● 数据摘录:
-*-*-
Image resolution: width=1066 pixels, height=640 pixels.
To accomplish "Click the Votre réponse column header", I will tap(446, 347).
-*-*-
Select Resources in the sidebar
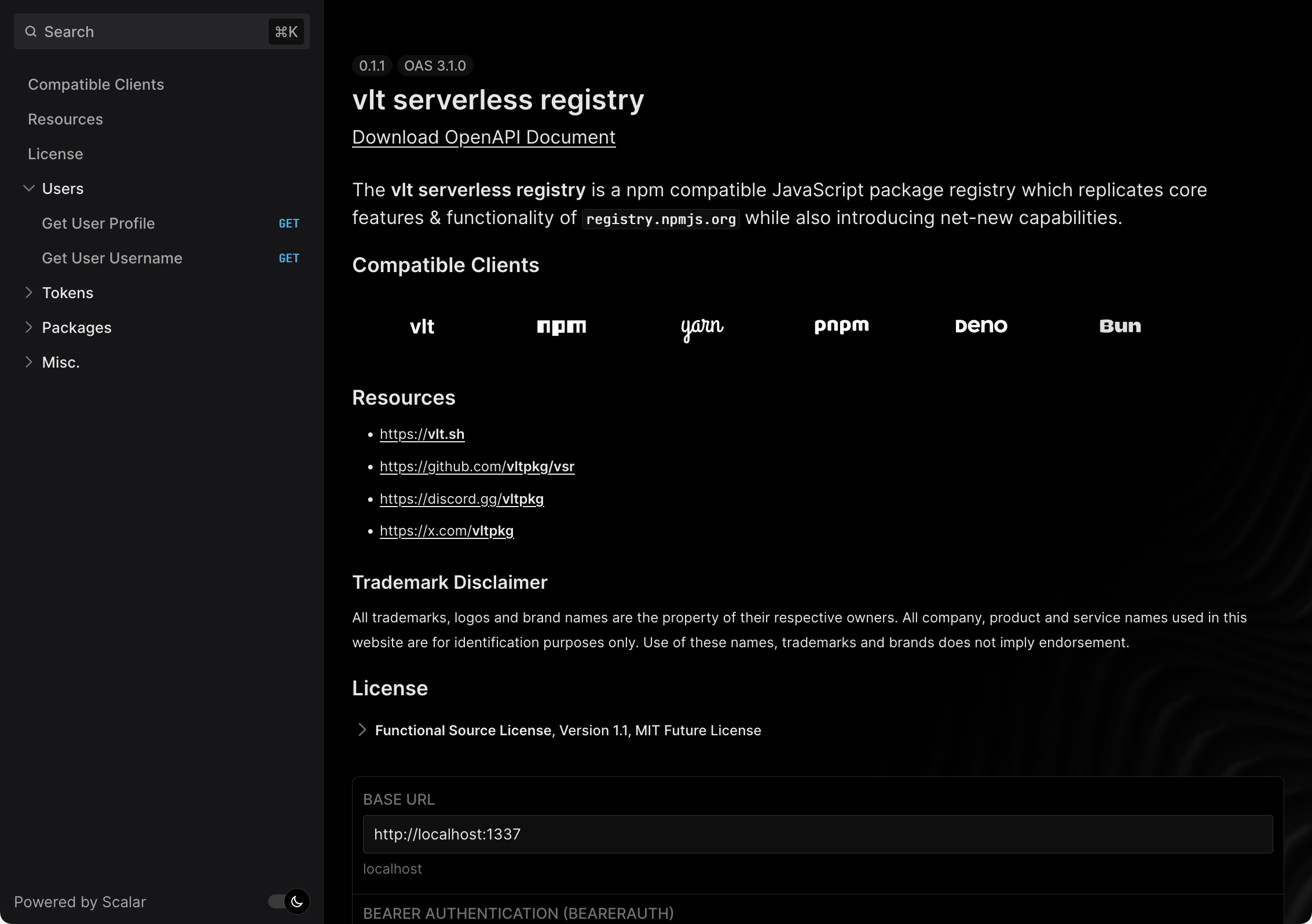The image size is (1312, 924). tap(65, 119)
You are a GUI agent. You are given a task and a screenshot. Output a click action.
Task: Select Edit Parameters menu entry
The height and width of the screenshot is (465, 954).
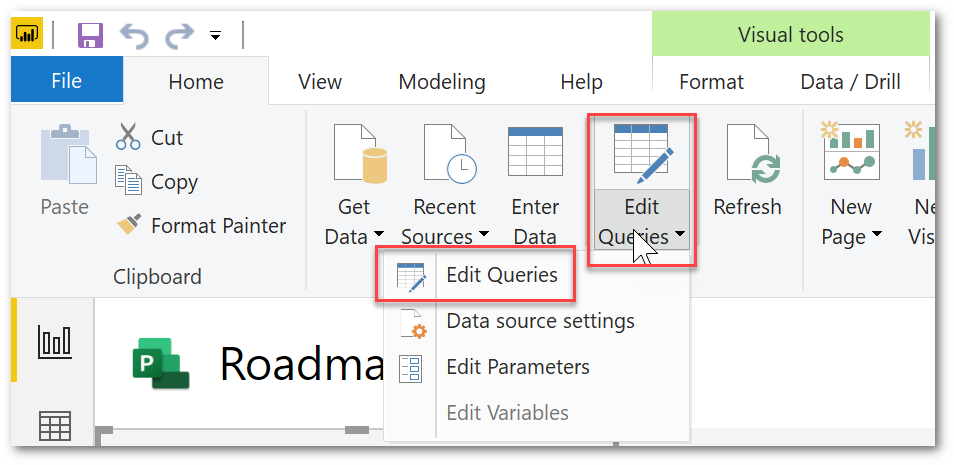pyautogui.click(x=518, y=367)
-*-*-
● 任务: 统计上面的条目中有几行含有字符串“width”。只写出行数。

● 解答: 2